§ **Deskripsi Latihan**: Ganti "GUI agent" menjadi "desktop agent" di semua baris di bawah dan biarkan bagian lainnya tetap sama. Tulis ulang barisnya tanpa menyertakan gambar.

§ **Baris yang Diberikan**:
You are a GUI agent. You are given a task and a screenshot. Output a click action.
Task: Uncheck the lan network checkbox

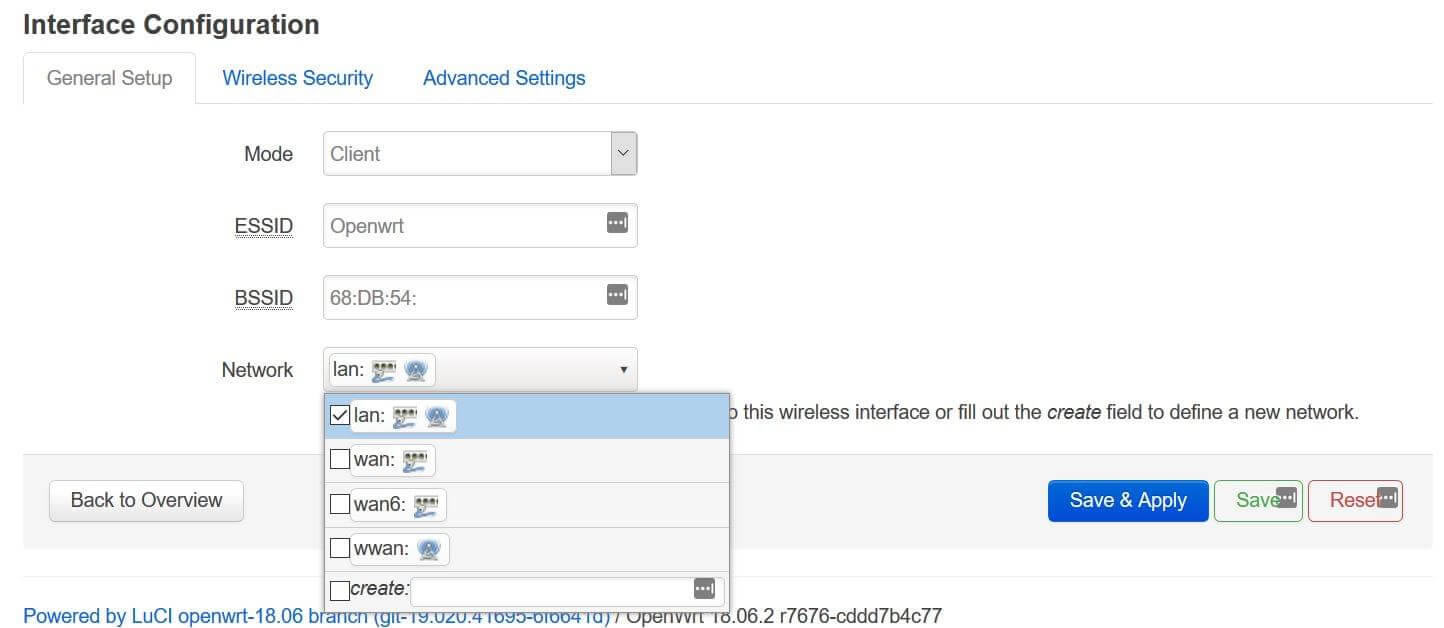tap(339, 414)
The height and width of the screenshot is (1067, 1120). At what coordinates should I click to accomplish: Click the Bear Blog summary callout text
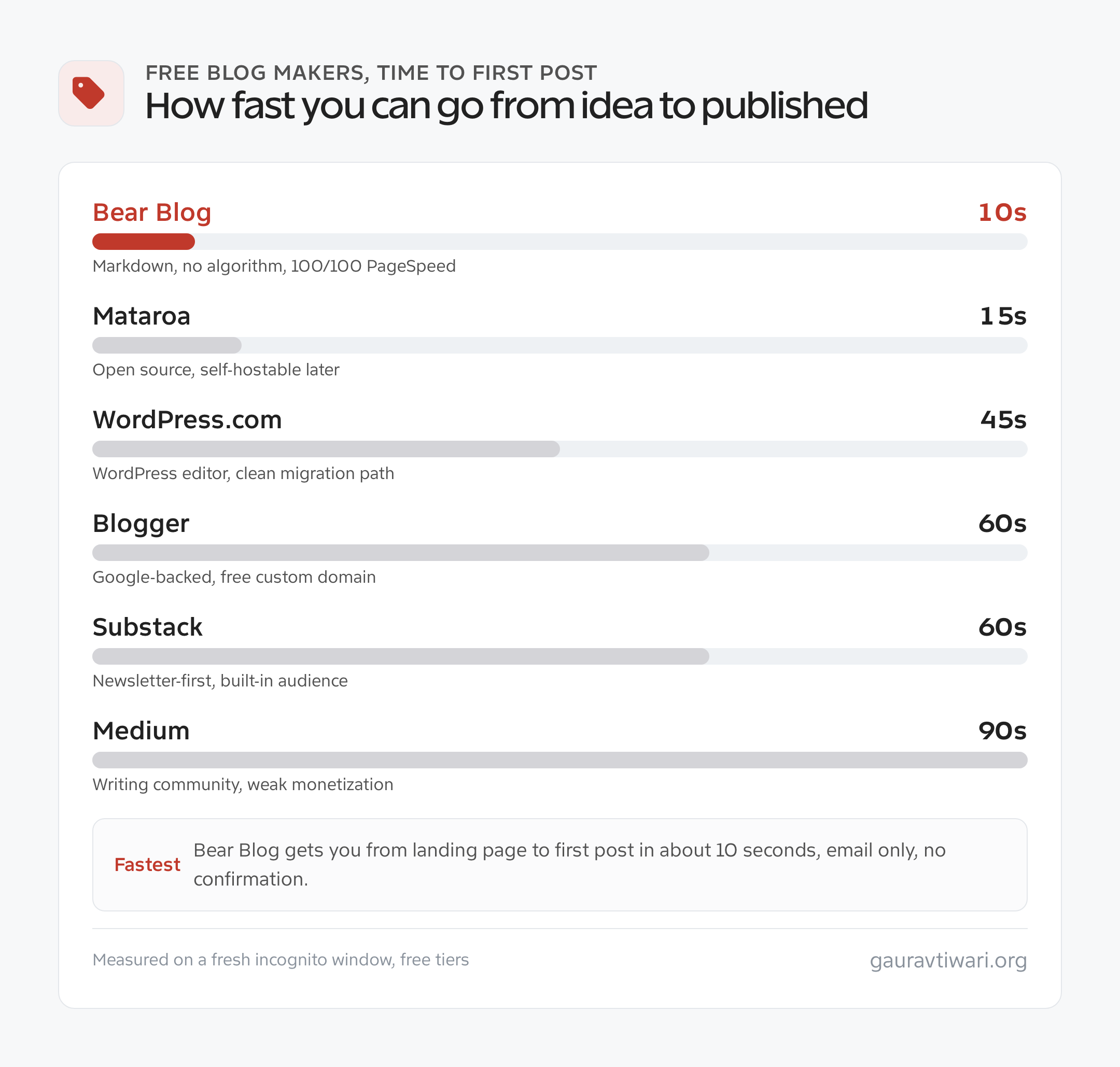pyautogui.click(x=569, y=864)
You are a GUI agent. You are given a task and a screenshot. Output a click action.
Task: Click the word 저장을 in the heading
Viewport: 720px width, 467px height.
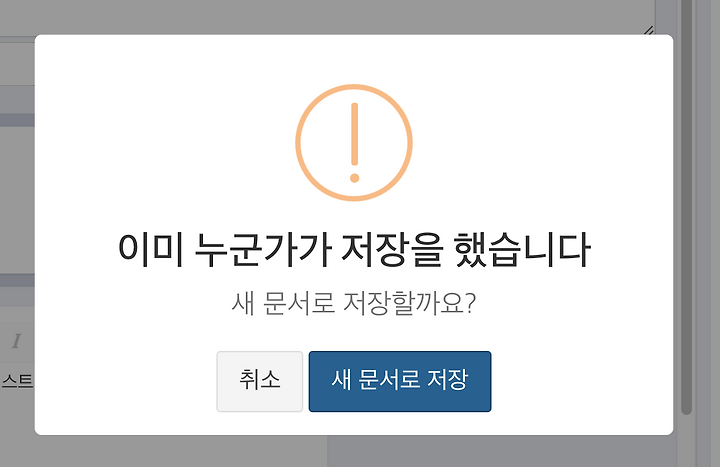[x=392, y=250]
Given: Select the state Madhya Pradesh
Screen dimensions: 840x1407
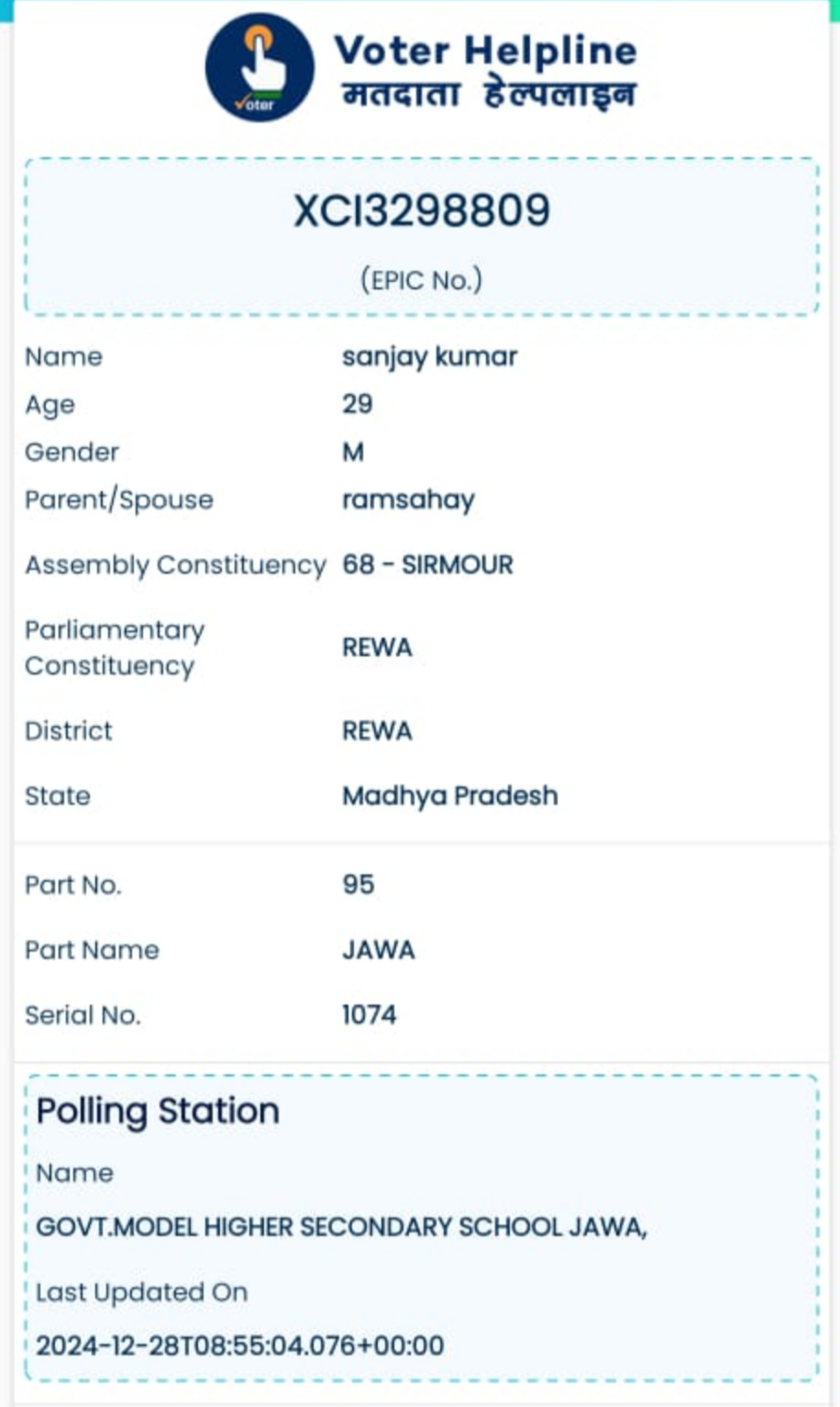Looking at the screenshot, I should [x=449, y=795].
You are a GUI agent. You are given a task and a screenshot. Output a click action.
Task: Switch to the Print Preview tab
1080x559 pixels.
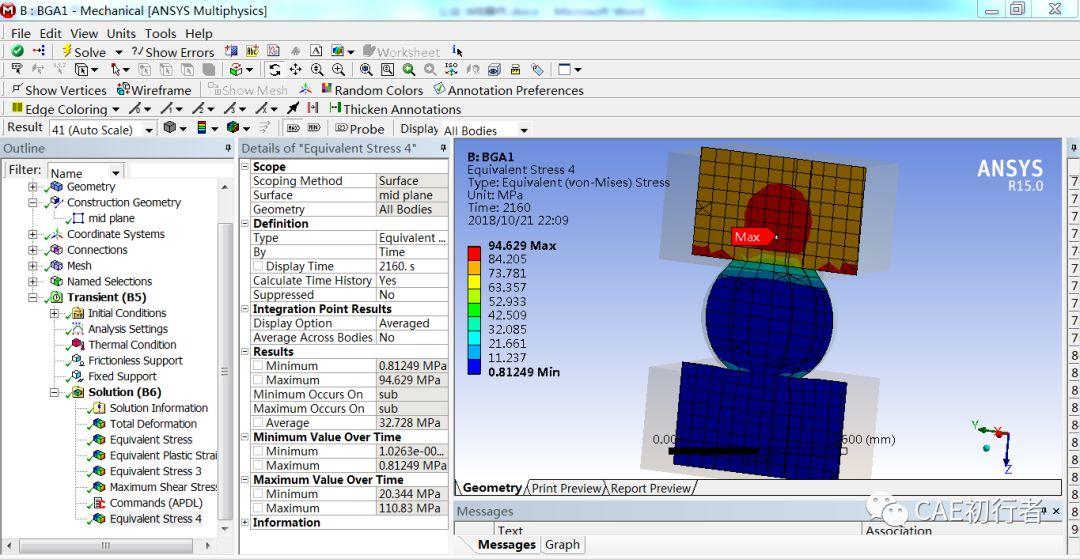click(x=566, y=488)
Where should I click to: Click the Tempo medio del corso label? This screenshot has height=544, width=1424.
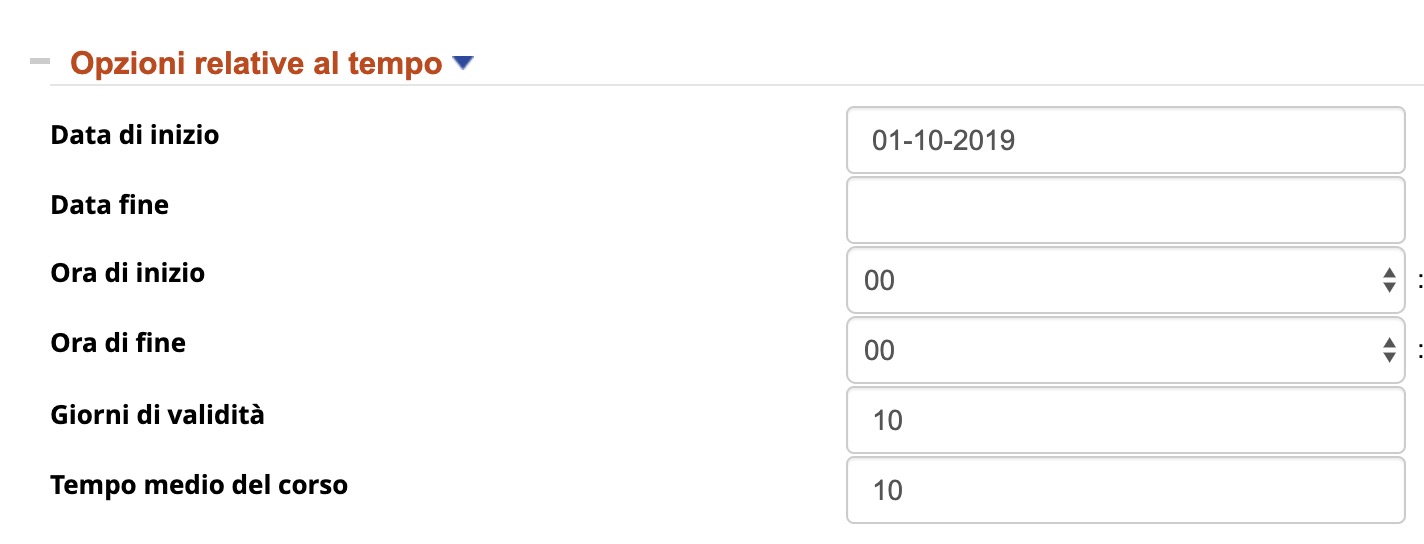(199, 485)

§ **Jawaban Lengkap**:
You are a desktop agent. You are given a task and a screenshot. Output a click action.
Task: Uncheck the lan network checkbox

tap(339, 414)
The height and width of the screenshot is (1067, 1120). At what coordinates should I click to accomplish: Click the Bear Blog summary callout text
pyautogui.click(x=569, y=864)
You are a desktop agent. You are given a task and a screenshot. Output a click action.
Task: Click the word 저장을 in the heading
Viewport: 720px width, 467px height.
[x=392, y=250]
Given: Select the state Madhya Pradesh
Screen dimensions: 840x1407
Looking at the screenshot, I should [x=449, y=795].
You are a desktop agent. You are given a task and a screenshot. Output a click action.
Task: Switch to the Print Preview tab
1080x559 pixels.
click(x=566, y=488)
Where should I click to: Click the Tempo medio del corso label? This screenshot has height=544, width=1424.
(199, 485)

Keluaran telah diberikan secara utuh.